In vivo assessment of tumor hypoxia in lung cancer with 60Cu-ATSM

Tumor hypoxia is recognized as an important determinant of response to therapy. In this study we investigated the feasibility of clinical imaging with copper-60 diacetyl-bis(N-4-methylthiosemicarbazone) (Cu-60-ATSM) in patients with non-small-cell lung cancer (NSCLC) and also assessed whether pretreatment tumor uptake of Cu-60-ATSM predicts tumor responsiveness to therapy. Nineteen patients with biopsy-proved NSCLC were studied by positron emission tomography (PET) with Cu-60-ATSM before initiation of therapy. 60Cu-ATSM uptake was evaluated semiquantitatively by determining the tumor-to-muscle activity ratio (T/M). All patients also underwent PET with fluorine-18 fluorodeoxyglucose (FDG) prior to institution of therapy. The PET results were correlated with follow-up evaluation (2-46 months). It was demonstrated that PET imaging with Cu-60-ATSM in patients with NCSLC is feasible. The tumor of one patient had no discernible 60Cu-ATSM uptake, whereas the tumor uptake in the remaining patients was variable, as expected. Response was evaluated in 14 patients; the mean T/M for 60Cu-ATSM was significantly lower in responders (1.5 +/- 0.4) than in nonresponders (3.4 +/- 0.8) (P = 0.002). However, the mean SUV for Cu-60-ATSM was not significantly different in responders (2.8 +/- 1.1) and nonresponders (3.5 +/- 1.0) (P = 0.2).
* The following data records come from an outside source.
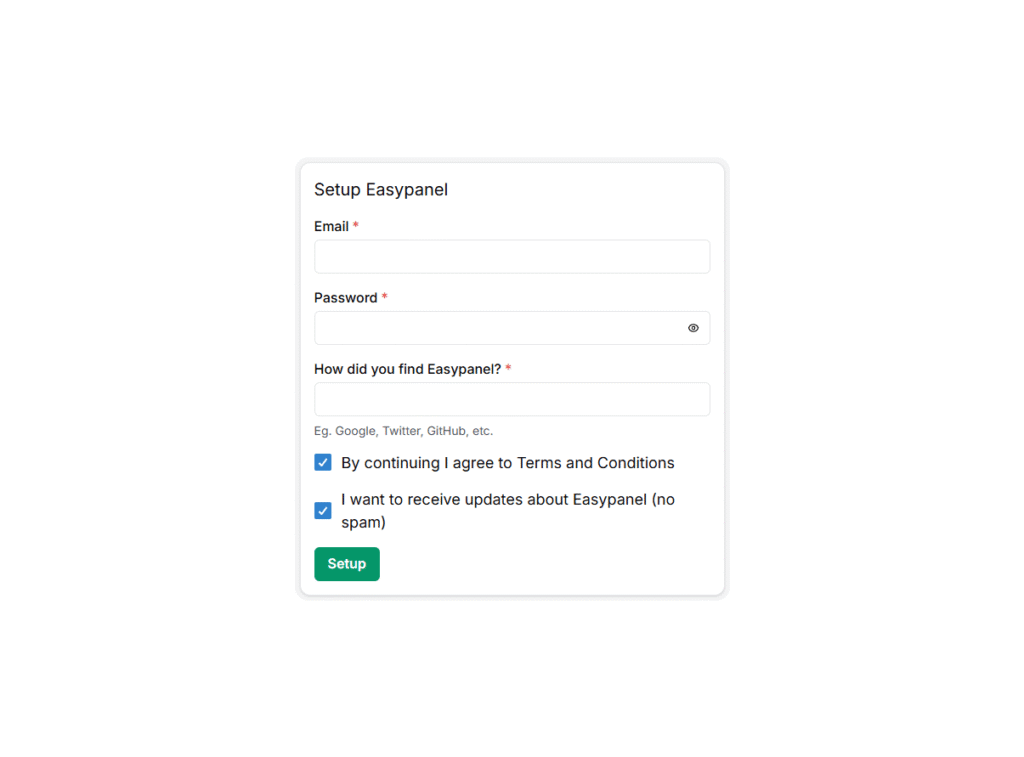Click the How did you find Easypanel? label

coord(408,369)
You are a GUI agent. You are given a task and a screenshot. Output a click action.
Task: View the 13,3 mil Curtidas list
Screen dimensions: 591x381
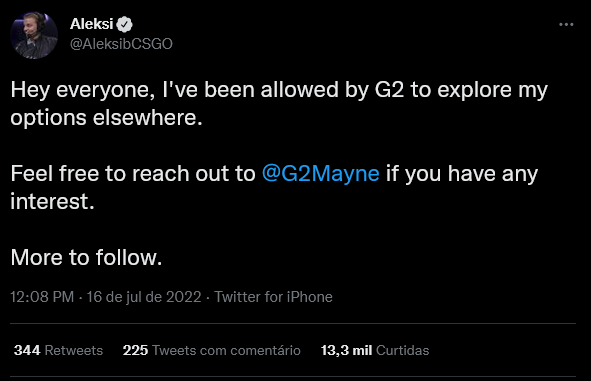375,350
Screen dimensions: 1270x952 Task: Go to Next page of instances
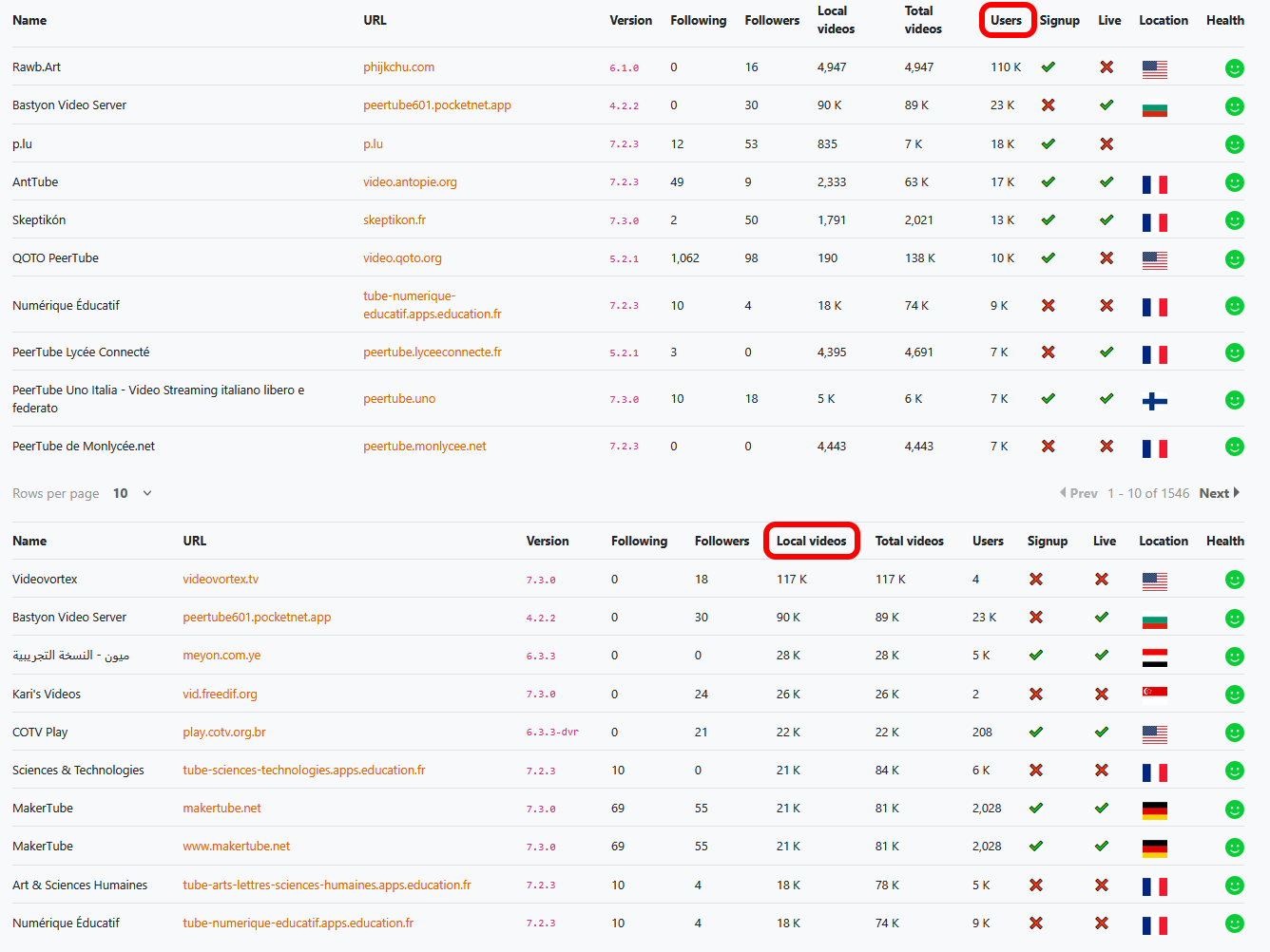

An arbitrarily selected T/M threshold of 3.0 discriminated those likely to respond to therapy: all eight responders had a T/M < 3.0 and all six nonresponders had a T/M greater than or equal to 3.0. Tumor SUV for FDG was not significantly different in responders and nonresponders (P = 0.7) and did not correlate with Cu-60-ATSM uptake (r = 0.04; p = 0.9). Cu-60-ATSM-PET can be readily performed in patients with NSCLC and the tumor uptake of Cu-60-ATSM reveals clinically unique information about tumor oxygenation that is predictive of tumor response to therapy.